Metamorfosis nocturna
Escondida en lo alto de la vitrina, la rata, vestida de invisibilidad, incógnita y silenciosa, observa la escena. En el comedor, Antonio, como la cabeza de familia que es, preside el ritual hierático de “dar gracias” antes de saborear los majestuosos platillos dispuestos en la mesa.
Don Antonio, padre amoroso y esposo perfecto, ocupa la cabecera de la mesa, a su derecha Lucía, su digna esposa que por 20 años ha estado siempre a su lado en las buenas y en las malas como lo mandan las sagradas escrituras.
La rata suspira al mirarlos, todos tan contentos, compartiendo sus alimentos entre risas y platicas extendidas, se le antoja un comercial televisivo o uno de esos carteles que siempre presumen a la familia ideal.
Los hijos, María y Carlos, educados con firmeza pero con mucho amor. En ellos Lucía ha vertido todo su tiempo y dedicación, al grado que a veces llega a ser tan desquiciantemente posesiva, que Carlos siendo un joven universitario, llega a sentirse sofocado, sin embargo, ante los ojos de la inmunda rata, la atmosfera que cubre el recinto sagrado del comedor, es tan armoniosa que lo que sucede fuera de este, antes o después es simplemente invisible.

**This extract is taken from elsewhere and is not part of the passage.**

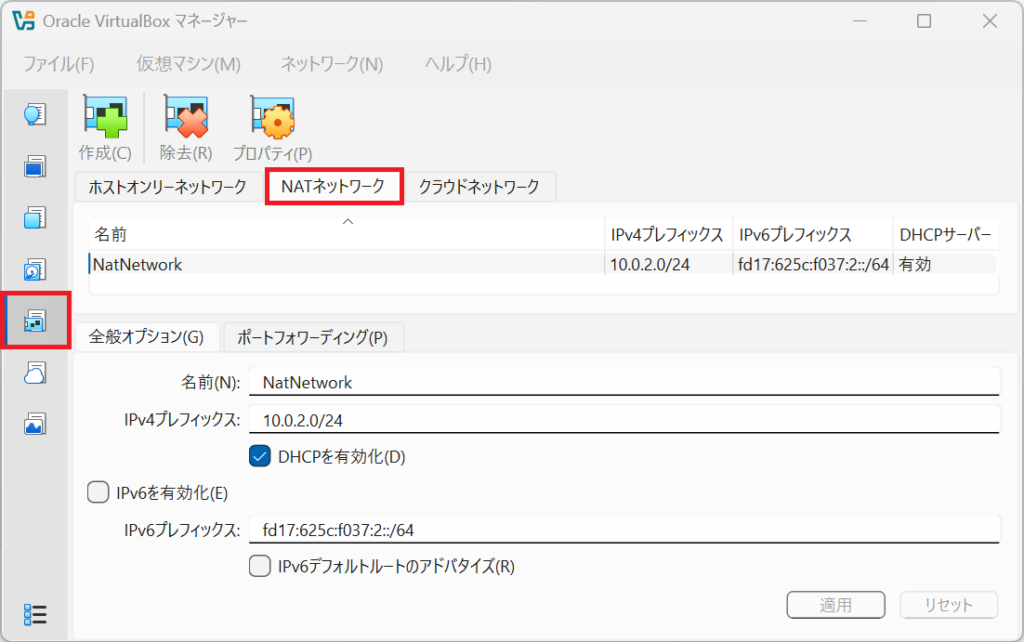Check IPv6デフォルトルートのアドバタイズ checkbox
The image size is (1024, 642).
click(260, 566)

Cuando la comida termina y todos los miembros de la familia se dispersan del comedor, la rata sale de su escondite en busca de los restos de comida que yacen en el piso, intentando con cada mordisco tragar a bocanadas la placidez que contemplaba hace unos segundos. No habiendo mas que comer y aun con sus tripas resonando por el hambre, se dirige hasta el patio trasero de la casa para sumergirse por el alcantarillado, el laberinto sin fin de los adentros de la ciudad, que desde esta posición, no suele ser tan blanca.
Tantas posibilidades, entradas y salidas que cualquiera que tome la conducirá a una despensa inimaginable de comida.
Así vive la rata su día a día, sin caminos fijos, explorando nuevas rutas, aventurándose a caminos no andados por otras de su especie, pero siempre, regresando a la vitrina del comedor a la misma hora para llenar su pobre barriga de suspiros que nacen desde su paupérrimo sentido del ser feliz.
Ella, siempre satanizada, perseguida, excluida, su existencia invariablemente ligada a la podredumbre, a la vileza. Queriendo tan solo por un instante ser parte de la familia que tantas veces ha visto convidar en el comedor, sentirse amada y respetada.
La vergüenza le cubre sus amarillentos ojos, desea dejar de ser la astuta, sucia y tramposa rata que siempre ha sido, pero no tiene oportunidad. Cada ser es lo que es y esta vez a ella le toco jugar el papel sucio y despreciable.
Una noche mientras la rata viajaba entre los intestinos citadinos, llego hasta su sensible nariz una mezcla de olores. Curiosa y astuta por naturaleza, de un brinco impulsado por el resorte que tenía por cola y patas, se hizo llegar hasta una rendija que le permitió observar el origen de esa amalgama de aromas que esquizofrénicamente erizaba su pardo pelaje introduciéndose por su nariz hasta sacudir su pequeño cerebro.
La rendija daba a una habitación de las tantas que tienen esos lugares que guardan los secretos de los amantes clandestinos, aquellos que bajo disfraces de lobos feroces y caperucitas perdidas se lanzan al tenebroso mundo de lo excitantemente prohibido.
La habitación no estaba claramente iluminada, sin embargo la rata acostumbrada a vivir en la penumbra, no tardo en distinguir al hombre que mezclaba su cuerpo al de la caperucita. Era Antonio, el hombre recto y honrado, esposo fiel y cristiano fervoroso por el que la rata maldecía día a día su condición de rata. Desde su pobre sentido del bien y el mal, la rata sintió sucumbirse en una realidad paralela, pensaba que su viaje en el laberinto pudo haberla llevado a una dimensión alterna donde los hombres y mujeres usan disfraces todo el tiempo, donde visten de hipocresía y doble moral. Con su par de dientes principales, la rata mordido su pata delantera para cerciorarse de que no se trataba de un sueño.
Ya estaba segura, se encontraba despierta y en la misma ciudad blanca. La ciudad que de día cubre sus rostros persignados con los velos de la santidad y viste sus cuerpos con pieles de ovejas blancas, para que al sentir la oscuridad de la noche, sean transformados en lobos hambrientos buscando a las caperucitas perdidas.